The ransomware facade was just cover. NotPetya was a wiper—malware designed to destroy data permanently. The ransom message gave victims false hope and bought the attackers time while organizations tried to figure out what was happening.
State-Sponsored Attack
In February 2018, the US, UK, Australia, and other nations formally attributed NotPetya to Russia's military intelligence agency, the GRU. The attack was part of Russia's ongoing cyber campaign against Ukraine, which had been escalating since 2014.
This attribution matters because it reveals NotPetya's true purpose. This wasn't cybercrime—criminals want money, and NotPetya's broken decryption meant no one was getting paid. It was cyberwarfare, designed to cause maximum disruption to Ukraine and, as collateral damage, to global companies doing business there.
The multinational corporations that suffered billions in losses were caught in the crossfire of a geopolitical conflict. Their presence in Ukraine made them targets, whether or not they were the intended victims.
The Lessons
NotPetya taught the world several painful lessons about cybersecurity:
Patch or Perish
NotPetya used EternalBlue, the same vulnerability that WannaCry had exploited one month earlier. Microsoft had released a patch months before. Organizations that hadn't patched were vulnerable to both attacks.

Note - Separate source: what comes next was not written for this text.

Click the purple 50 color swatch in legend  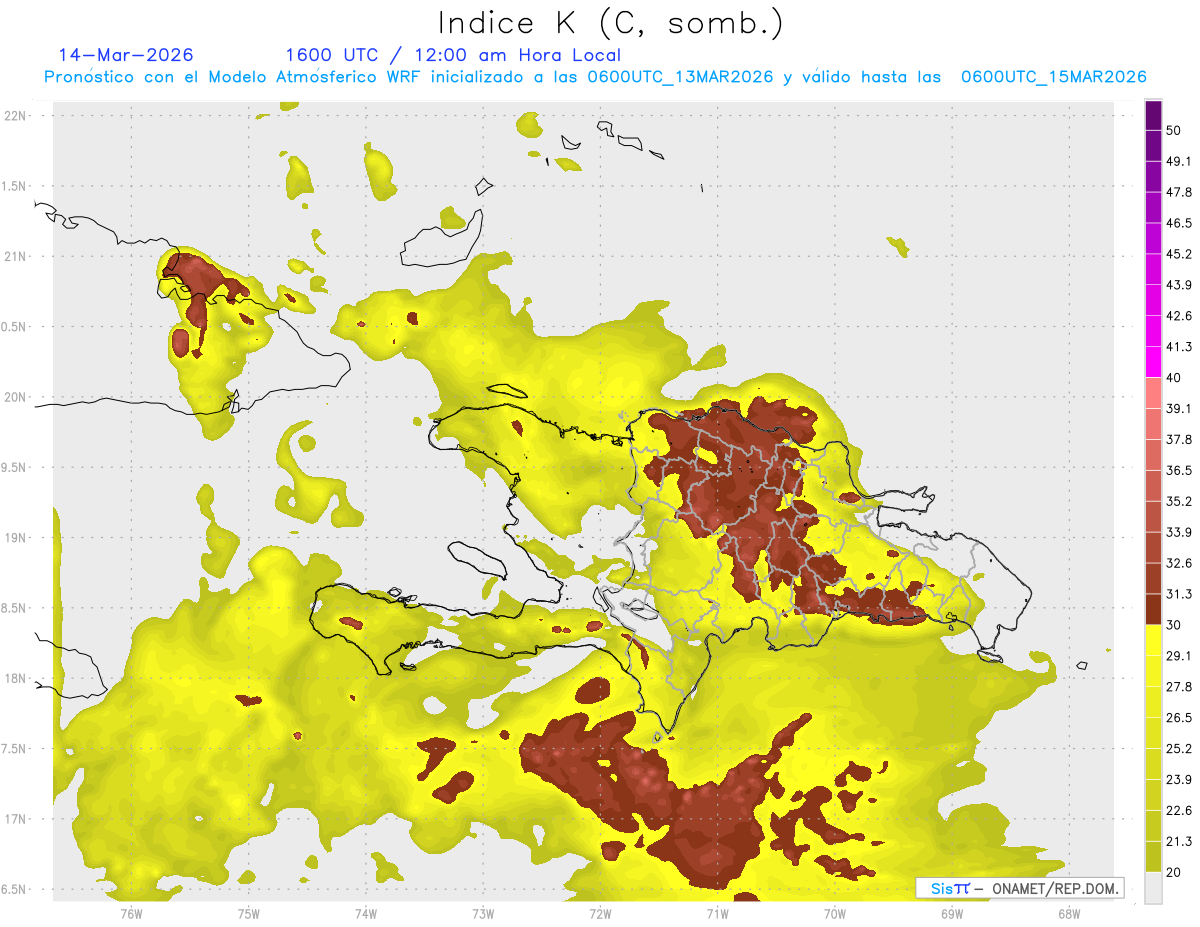1153,116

If your systems are unpatched against a known, actively-exploited vulnerability, you're gambling with your business.
Online Backups Aren't Enough
Many organizations had backups. But those backups were on network-attached storage that NotPetya encrypted too. Cloud backups connected to the network were also compromised. Only offline, air-gapped backups survived.
The 3-2-1 backup rule—three copies, two different media types, one offsite—needs an addition: at least one copy should be completely offline, disconnected from any network.

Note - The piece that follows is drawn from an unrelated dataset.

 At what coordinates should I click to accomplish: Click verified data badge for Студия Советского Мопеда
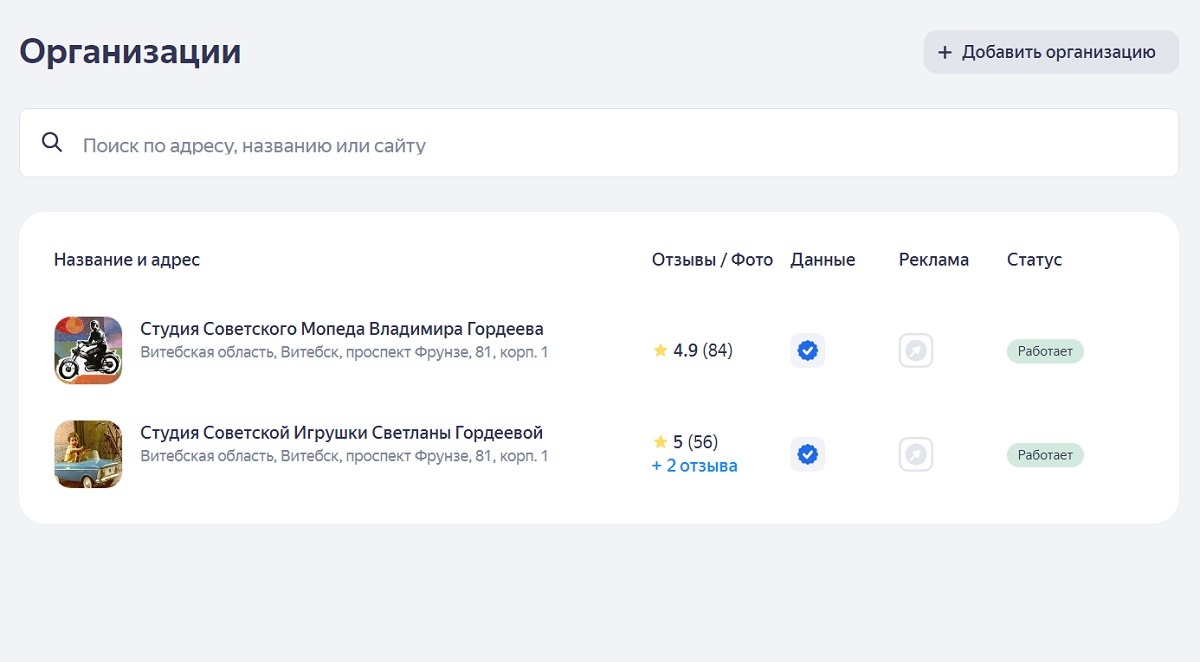click(807, 351)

Supply Chain Attacks Are Deadly
The attack came through trusted software doing a trusted operation (updating itself). Traditional security advice—don't click suspicious links, don't open unknown attachments—doesn't help when the threat comes from software you're supposed to trust.
Organizations need to think carefully about their software dependencies and the security practices of their vendors.

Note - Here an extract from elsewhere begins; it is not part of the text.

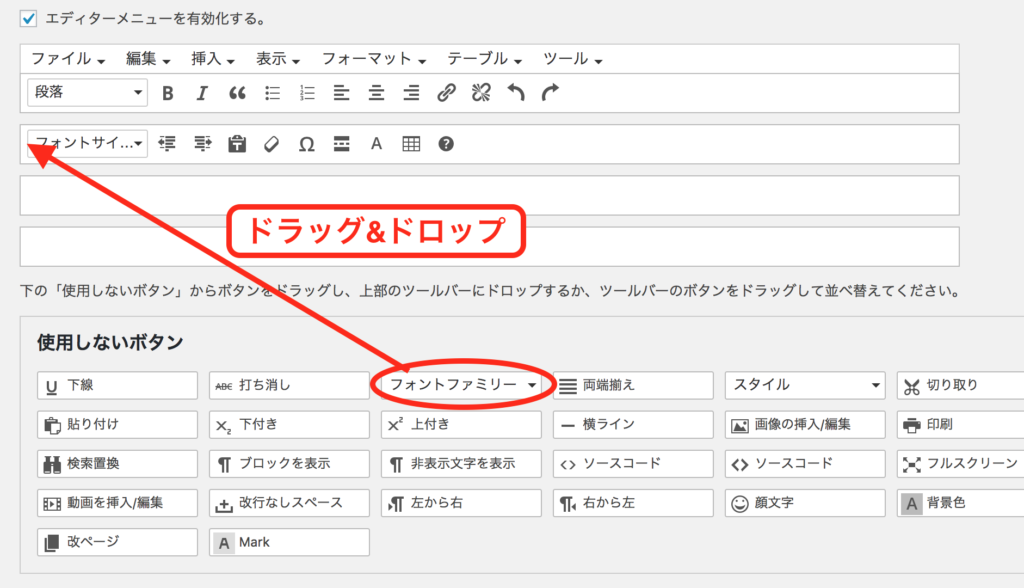The height and width of the screenshot is (588, 1024).
Task: Click the empty third toolbar row
Action: (x=489, y=195)
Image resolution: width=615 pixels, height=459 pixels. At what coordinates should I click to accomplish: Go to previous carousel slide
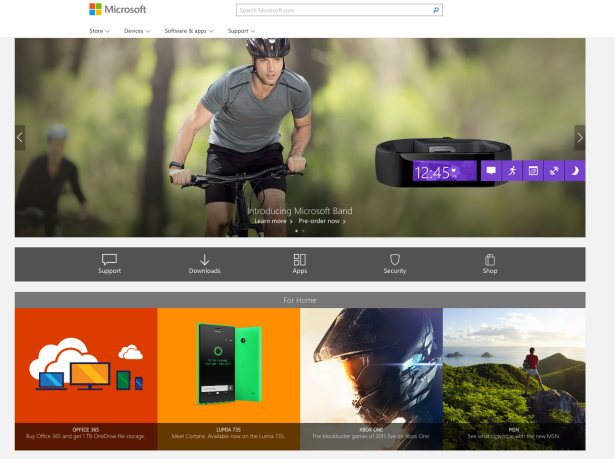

Network Segmentation Saves You
Once inside, NotPetya spread laterally across networks. Organizations with proper network segmentation—where different parts of the network are isolated from each other—contained the damage. Those without segmentation watched the infection spread everywhere.
Geopolitical Risk Is Cyber Risk
If you do business in or with a country involved in geopolitical conflict, you may become collateral damage in cyberattacks you had nothing to do with. This isn't a reason to avoid international business, but it's a reason to factor geopolitical risk into your cybersecurity planning.
Applying This to Your Business
Even if you're not a shipping giant or pharmaceutical company, NotPetya's lessons apply:
- Keep systems patched. Don't wait weeks or months. Known vulnerabilities get exploited quickly.
- Maintain offline backups. At least one copy of your critical data should be completely disconnected from your network.
- Test backup restoration. Maersk survived because of one offline domain controller. Know that your backups work before you desperately need them.
- Segment your network. Limit how far an attacker can move if they get in.
- Vet your vendors' security. The software you trust could become the attack vector.
The Bottom Line
NotPetya proved that cyberattacks can cause physical-world devastation on a global scale. A software update in Ukraine led to ships stranded in ports, medicine not produced, and billions of dollars in losses across multiple continents.
The attack also demonstrated a troubling new reality: you can do everything right—avoid phishing, use strong passwords, keep software updated—and still get compromised through your software supply chain. Security in the modern age requires not just protecting your own systems, but understanding and managing the risks that come through every connection to the outside world.
$10 billion in damages. The most costly cyberattack in history. And it looked like just another software update.